---- SOURCE
Tagged coop de book

What Does Gail Carriger Read? (In which I prove that as a reader I’m an unreliable narrator)

Posted by Gail Carriger

Over on Goodreads, Gentle Reader, Theron asked me the following question, and I had such a long answer I decided I should turn it into a blog post.

He asked:

Other than your own works, what are some of your favorite steampunk novels?

 

Here is my answer, plus bonus burbling.

Well, they are both gaslight fantasy rather than steampunk but I love Sorcery & Cecelia and Brother’s Ruin. I actually don’t read as much within steampunk as I could, because I’m frightened of having my voice colored by someone else’s prose, or of being accused of becoming derivative. (Want more stuff like mine, here’s my post on While You Are Waiting ~ Books To Read While Gail Types.)

What other genres do you prefer reading?

I’m a voracious reader and tend to read a wide range of commercial genres (mostly sci-fi, fantasy, & romance). I have a propensity to binge for months on one sub-genre and then move on to something else. I am also one of those readers who finds an author she likes and then will read anything by that author, even if it’s not something I’d normally go for. I have a book group via my fan group on Goodreads where I pick one book a month and we all read and talk about it together. Also I tend to recommend books that I’ve loved when they go on sale via my newsletter, The Chirrup.

I prefer light-hearted and comedic over dark. Partly because humor is harder to write, and I think resorting to angst is all too often the author being lazy or immature. Of course, I stumble upon exceptions, but usually my weird set of codified no-goes (see below) leaves me with a healthy stack of to reads and not enough time to read them. So I’m inclined to narrow my taste, not broaden it.

I’m also a non-completest. Which is to say, if the book doesn’t grab me within the first couple of chapters then I’ll drop it without further thought. This is one of the reasons I rarely judge contests etc… I don’t feel capable of committing to reading something from start to finish. If I don’t like it, I stop. Life’s too short to read a book that doesn’t entertain me.
--------
---- MATERIAL
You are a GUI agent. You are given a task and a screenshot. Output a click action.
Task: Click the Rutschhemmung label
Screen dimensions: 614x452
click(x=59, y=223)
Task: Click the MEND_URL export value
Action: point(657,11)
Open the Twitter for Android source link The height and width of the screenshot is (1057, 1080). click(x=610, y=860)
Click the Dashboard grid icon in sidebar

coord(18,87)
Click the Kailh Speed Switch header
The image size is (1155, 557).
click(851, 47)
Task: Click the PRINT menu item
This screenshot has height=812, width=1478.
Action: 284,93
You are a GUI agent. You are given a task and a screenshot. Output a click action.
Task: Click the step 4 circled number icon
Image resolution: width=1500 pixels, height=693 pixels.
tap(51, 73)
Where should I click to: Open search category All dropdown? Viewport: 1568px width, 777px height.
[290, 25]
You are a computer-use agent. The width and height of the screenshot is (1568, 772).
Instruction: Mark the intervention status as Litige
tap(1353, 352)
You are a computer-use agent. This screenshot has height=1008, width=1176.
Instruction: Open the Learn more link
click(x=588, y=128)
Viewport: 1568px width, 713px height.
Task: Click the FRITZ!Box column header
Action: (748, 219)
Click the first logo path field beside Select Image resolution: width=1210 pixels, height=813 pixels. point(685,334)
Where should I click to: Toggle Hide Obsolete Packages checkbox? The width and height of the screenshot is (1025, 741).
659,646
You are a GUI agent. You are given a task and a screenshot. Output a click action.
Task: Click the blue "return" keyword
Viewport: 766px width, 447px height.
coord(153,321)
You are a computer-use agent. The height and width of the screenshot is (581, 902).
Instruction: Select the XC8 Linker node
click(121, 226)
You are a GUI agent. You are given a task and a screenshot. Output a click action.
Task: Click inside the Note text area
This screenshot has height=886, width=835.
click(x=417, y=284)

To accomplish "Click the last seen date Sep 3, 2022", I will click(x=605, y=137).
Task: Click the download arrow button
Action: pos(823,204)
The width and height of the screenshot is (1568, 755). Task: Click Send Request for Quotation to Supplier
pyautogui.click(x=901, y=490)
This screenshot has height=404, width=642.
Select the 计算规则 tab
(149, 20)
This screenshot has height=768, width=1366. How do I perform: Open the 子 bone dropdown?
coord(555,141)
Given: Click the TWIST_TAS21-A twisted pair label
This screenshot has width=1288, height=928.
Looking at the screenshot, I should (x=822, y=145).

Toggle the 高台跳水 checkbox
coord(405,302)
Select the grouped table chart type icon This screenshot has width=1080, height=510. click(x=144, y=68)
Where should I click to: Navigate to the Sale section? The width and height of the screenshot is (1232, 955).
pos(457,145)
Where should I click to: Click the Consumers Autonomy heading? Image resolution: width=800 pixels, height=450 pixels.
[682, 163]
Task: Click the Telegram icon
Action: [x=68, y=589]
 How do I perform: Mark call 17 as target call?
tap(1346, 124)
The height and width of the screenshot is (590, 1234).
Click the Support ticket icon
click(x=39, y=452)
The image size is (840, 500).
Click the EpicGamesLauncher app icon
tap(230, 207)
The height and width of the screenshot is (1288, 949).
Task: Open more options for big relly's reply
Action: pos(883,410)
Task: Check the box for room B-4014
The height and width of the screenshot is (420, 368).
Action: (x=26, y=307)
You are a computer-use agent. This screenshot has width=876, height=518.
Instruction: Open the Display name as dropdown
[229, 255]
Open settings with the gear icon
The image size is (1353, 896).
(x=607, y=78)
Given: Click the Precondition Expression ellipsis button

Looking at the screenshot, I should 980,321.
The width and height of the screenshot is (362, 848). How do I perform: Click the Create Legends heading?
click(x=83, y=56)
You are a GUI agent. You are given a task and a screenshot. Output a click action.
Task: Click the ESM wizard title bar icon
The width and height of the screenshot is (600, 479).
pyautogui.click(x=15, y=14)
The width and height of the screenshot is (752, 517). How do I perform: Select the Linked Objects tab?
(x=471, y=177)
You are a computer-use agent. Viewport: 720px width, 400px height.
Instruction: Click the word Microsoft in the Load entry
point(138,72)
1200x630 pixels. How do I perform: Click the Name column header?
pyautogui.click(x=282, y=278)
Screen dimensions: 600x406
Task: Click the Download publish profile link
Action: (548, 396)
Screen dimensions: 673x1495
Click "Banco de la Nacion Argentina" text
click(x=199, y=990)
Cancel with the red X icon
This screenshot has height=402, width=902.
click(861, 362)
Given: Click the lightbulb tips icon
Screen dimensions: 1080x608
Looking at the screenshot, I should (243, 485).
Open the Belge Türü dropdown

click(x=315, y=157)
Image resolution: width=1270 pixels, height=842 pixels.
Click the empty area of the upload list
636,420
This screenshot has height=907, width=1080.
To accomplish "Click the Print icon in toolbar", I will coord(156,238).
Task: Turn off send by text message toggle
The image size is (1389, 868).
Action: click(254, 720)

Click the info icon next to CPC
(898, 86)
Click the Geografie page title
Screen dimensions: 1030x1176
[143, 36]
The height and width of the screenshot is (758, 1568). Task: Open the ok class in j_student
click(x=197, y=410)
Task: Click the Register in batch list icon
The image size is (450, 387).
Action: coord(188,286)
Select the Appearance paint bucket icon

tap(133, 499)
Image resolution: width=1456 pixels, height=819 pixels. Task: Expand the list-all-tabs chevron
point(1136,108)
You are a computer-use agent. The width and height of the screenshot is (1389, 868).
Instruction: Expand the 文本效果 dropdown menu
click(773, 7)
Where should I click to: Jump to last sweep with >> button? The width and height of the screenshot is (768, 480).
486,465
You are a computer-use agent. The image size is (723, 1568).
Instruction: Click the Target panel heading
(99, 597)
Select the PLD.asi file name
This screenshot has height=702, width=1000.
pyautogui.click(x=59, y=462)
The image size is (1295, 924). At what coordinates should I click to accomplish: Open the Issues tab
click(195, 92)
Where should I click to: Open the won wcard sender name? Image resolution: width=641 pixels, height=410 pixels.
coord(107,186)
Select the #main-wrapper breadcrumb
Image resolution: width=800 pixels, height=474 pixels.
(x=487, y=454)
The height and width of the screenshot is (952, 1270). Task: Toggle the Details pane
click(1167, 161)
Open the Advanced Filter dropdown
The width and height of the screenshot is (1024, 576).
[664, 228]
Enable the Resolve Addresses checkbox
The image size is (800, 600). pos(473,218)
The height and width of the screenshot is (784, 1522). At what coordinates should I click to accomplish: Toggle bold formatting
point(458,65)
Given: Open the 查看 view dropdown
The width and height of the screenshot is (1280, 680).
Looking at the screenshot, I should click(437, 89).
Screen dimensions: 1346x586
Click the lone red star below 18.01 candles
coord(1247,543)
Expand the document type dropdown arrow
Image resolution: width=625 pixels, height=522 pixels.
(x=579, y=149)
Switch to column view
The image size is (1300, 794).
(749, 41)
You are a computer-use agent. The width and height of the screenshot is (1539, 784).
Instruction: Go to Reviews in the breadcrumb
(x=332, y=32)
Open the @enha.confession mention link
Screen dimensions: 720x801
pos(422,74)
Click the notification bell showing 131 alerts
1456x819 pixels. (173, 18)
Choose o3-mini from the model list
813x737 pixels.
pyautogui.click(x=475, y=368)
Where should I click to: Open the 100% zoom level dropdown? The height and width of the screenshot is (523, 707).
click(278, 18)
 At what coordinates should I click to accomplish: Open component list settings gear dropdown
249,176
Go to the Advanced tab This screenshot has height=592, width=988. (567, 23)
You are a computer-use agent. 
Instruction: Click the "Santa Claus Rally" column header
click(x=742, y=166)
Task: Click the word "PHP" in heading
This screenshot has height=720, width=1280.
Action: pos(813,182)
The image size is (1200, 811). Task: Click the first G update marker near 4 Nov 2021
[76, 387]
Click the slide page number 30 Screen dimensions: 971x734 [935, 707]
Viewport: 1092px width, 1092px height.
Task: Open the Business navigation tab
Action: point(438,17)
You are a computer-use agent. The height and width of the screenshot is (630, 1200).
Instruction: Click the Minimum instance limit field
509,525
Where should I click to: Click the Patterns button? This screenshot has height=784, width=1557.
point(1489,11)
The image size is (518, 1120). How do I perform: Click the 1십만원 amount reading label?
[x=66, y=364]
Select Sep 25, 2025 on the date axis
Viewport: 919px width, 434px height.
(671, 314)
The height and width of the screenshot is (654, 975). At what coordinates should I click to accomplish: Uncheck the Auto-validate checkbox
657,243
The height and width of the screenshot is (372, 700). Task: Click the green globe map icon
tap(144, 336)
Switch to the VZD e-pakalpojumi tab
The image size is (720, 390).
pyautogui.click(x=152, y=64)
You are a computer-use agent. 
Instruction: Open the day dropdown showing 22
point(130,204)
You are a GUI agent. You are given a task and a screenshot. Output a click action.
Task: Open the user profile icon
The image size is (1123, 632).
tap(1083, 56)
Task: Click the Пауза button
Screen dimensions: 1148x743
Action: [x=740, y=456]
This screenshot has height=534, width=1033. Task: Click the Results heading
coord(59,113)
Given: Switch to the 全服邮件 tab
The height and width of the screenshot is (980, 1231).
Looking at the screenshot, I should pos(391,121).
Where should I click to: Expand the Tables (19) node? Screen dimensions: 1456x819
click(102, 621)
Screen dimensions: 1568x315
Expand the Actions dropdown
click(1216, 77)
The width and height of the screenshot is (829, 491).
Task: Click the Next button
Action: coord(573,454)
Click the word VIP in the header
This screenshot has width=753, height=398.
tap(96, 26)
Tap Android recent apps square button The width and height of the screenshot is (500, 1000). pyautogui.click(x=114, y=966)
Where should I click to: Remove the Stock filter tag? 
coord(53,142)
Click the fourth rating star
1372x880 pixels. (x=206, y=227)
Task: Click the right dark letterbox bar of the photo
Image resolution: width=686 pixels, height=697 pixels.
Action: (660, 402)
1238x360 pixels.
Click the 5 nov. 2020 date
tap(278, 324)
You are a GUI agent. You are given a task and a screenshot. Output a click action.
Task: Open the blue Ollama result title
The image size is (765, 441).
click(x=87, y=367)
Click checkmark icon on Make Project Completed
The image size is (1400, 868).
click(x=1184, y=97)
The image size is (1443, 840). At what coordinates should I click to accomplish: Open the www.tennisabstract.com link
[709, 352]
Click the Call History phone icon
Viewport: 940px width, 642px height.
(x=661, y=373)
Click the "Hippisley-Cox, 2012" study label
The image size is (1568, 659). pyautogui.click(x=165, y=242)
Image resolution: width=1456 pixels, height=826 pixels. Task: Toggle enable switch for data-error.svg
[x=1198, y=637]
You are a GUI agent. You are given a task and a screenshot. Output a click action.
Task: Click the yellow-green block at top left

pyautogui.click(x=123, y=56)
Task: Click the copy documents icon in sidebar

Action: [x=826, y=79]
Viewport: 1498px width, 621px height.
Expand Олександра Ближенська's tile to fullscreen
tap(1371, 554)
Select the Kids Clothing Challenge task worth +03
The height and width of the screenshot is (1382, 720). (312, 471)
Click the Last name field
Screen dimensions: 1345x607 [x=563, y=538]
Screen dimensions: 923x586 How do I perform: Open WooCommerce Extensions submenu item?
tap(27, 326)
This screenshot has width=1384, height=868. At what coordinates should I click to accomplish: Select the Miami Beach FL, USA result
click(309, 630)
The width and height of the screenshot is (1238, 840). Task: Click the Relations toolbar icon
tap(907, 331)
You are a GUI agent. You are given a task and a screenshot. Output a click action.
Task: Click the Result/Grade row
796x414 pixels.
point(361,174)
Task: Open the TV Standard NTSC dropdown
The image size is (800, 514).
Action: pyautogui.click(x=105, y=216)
--------
Rewrite the blog post, starting at "Here is my answer, plus" and stopping after "While Gail Types.)", with "gaslight fantasy" replaced by "Victorian fantasy".

Here is my answer, plus bonus burbling.

Well, they are both Victorian fantasy rather than steampunk but I love Sorcery & Cecelia and Brother’s Ruin. I actually don’t read as much within steampunk as I could, because I’m frightened of having my voice colored by someone else’s prose, or of being accused of becoming derivative. (Want more stuff like mine, here’s my post on While You Are Waiting ~ Books To Read While Gail Types.)